Problem details — With the pictures omitted, print exactly the lines below, from the one containing "Click the 报警记录 document icon" through the one containing "Open Realizar baixa page", and nothing else.

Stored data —
******************************
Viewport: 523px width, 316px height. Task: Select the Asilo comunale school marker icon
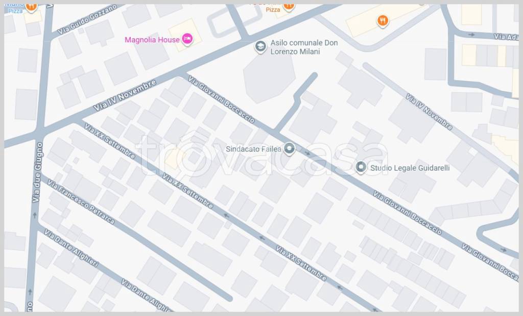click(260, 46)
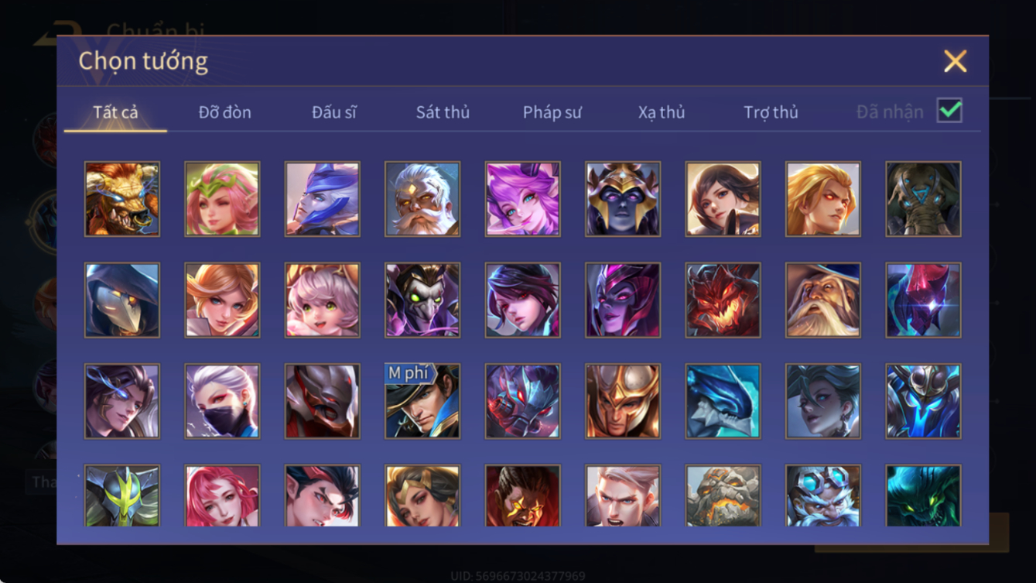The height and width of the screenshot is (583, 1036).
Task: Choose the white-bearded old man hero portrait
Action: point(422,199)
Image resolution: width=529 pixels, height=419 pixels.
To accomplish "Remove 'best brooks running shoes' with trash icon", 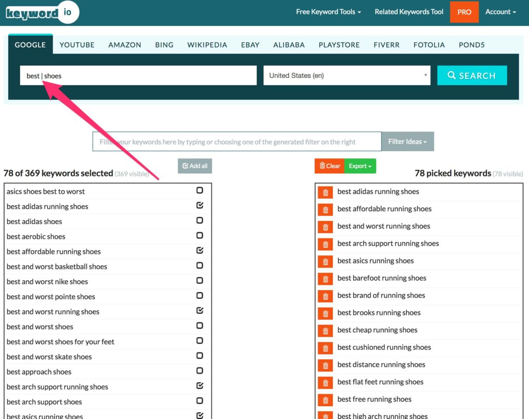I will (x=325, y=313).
******************************
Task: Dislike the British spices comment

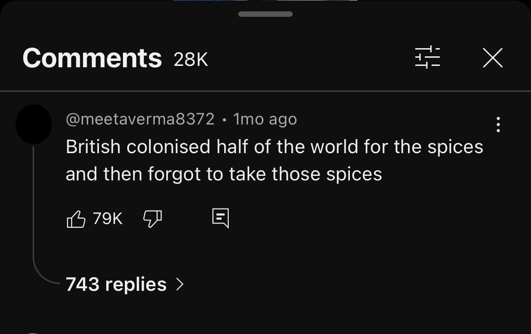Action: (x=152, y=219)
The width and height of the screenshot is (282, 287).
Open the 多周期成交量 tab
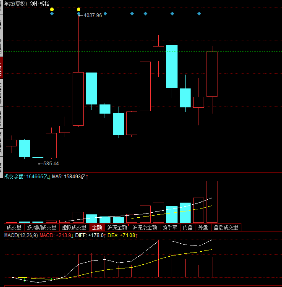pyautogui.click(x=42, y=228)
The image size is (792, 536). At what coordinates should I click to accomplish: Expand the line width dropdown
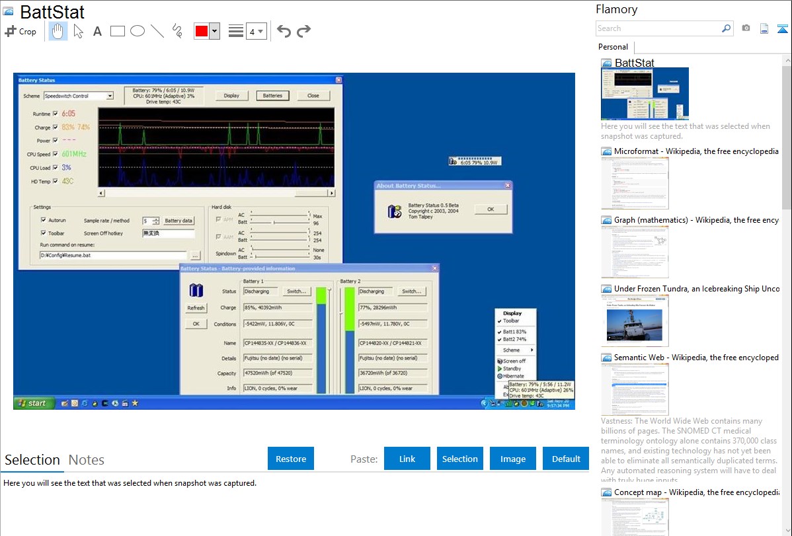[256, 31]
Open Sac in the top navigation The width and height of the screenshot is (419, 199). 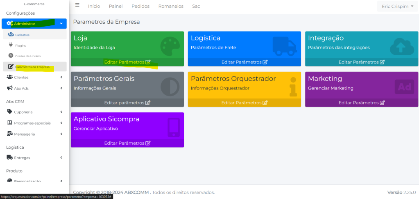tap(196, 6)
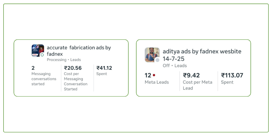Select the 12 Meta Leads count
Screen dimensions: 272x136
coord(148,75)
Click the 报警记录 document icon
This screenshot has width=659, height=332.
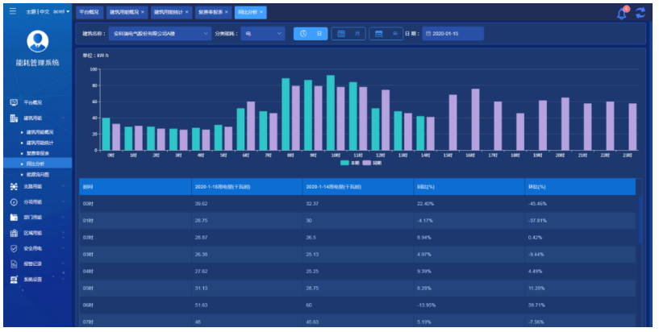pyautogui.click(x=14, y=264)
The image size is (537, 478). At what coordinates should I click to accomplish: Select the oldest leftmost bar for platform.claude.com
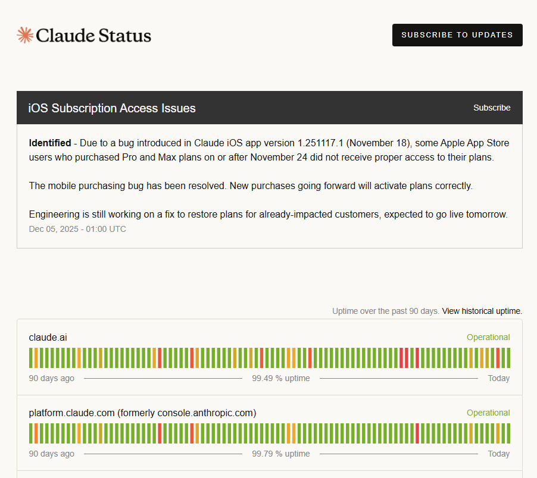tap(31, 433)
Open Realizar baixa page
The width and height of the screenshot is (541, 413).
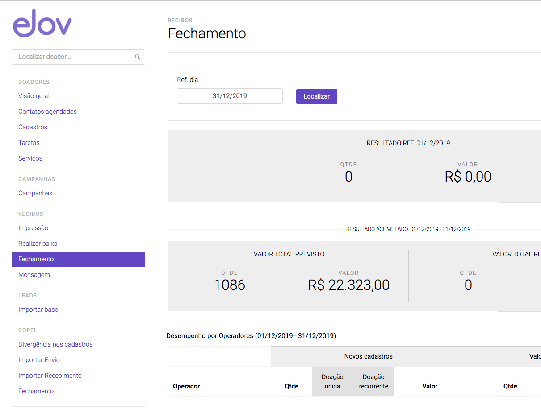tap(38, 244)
******************************
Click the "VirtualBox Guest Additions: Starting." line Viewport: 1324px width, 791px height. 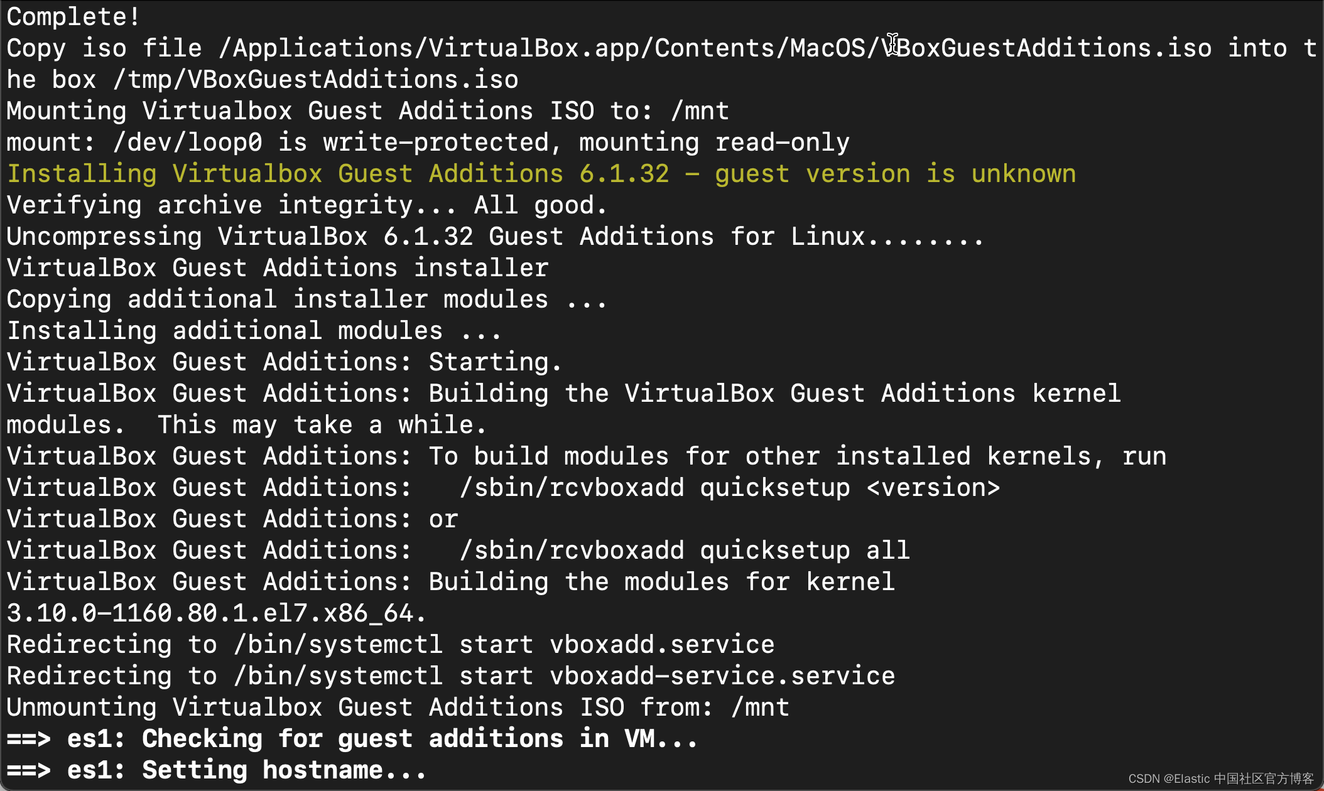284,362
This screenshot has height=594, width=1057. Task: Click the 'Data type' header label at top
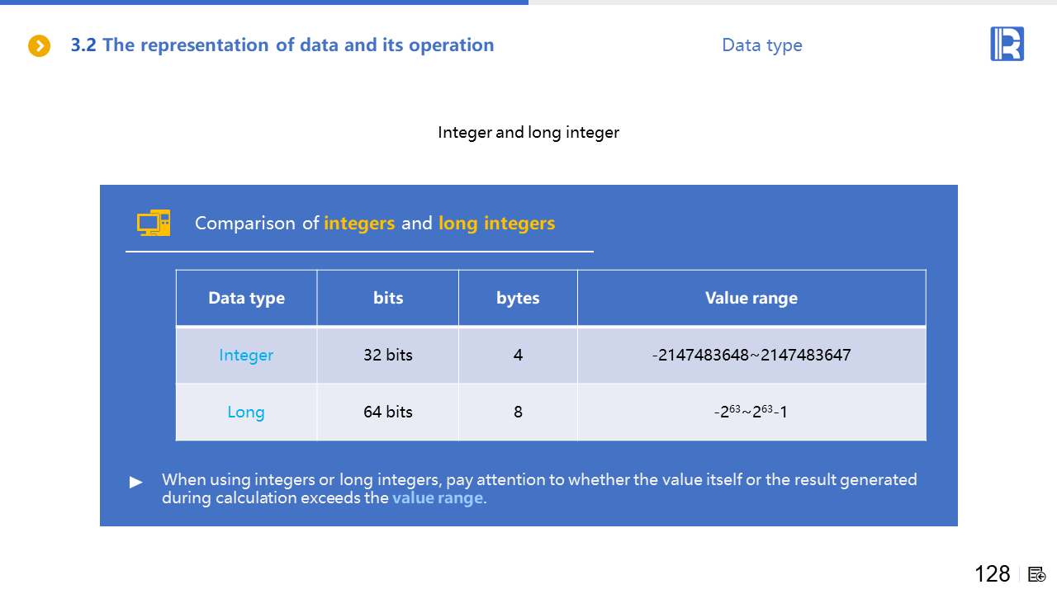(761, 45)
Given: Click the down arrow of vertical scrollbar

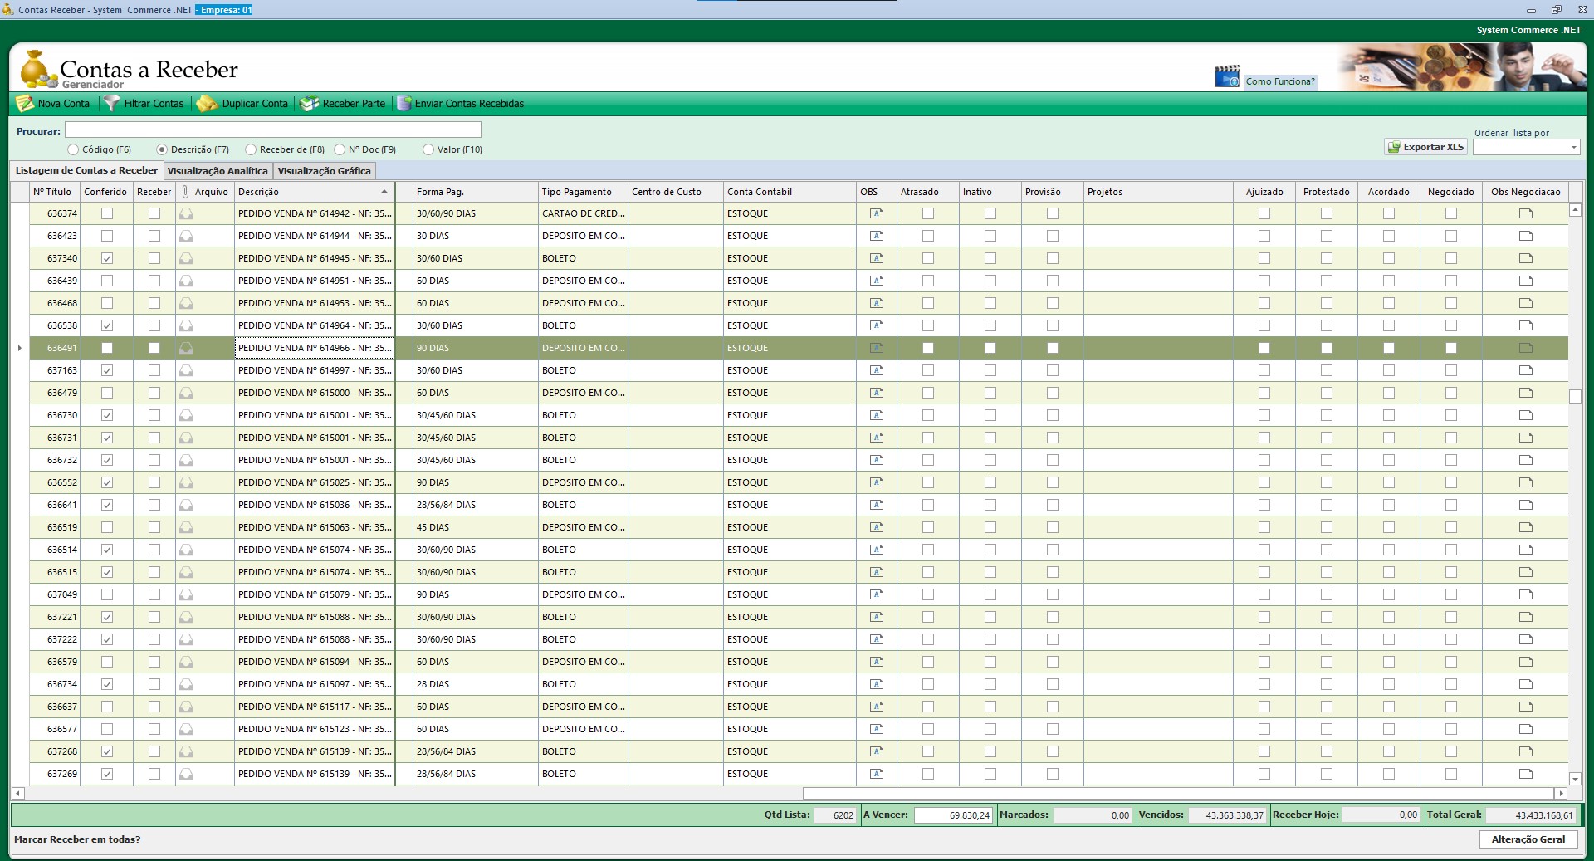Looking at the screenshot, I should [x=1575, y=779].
******************************
Solution to the problem —
Click the 报警记录 document icon
This screenshot has width=659, height=332.
pyautogui.click(x=14, y=264)
The image size is (537, 478). At what coordinates should I click to accomplish: Select the oldest leftmost bar for platform.claude.com
tap(31, 433)
Open Realizar baixa page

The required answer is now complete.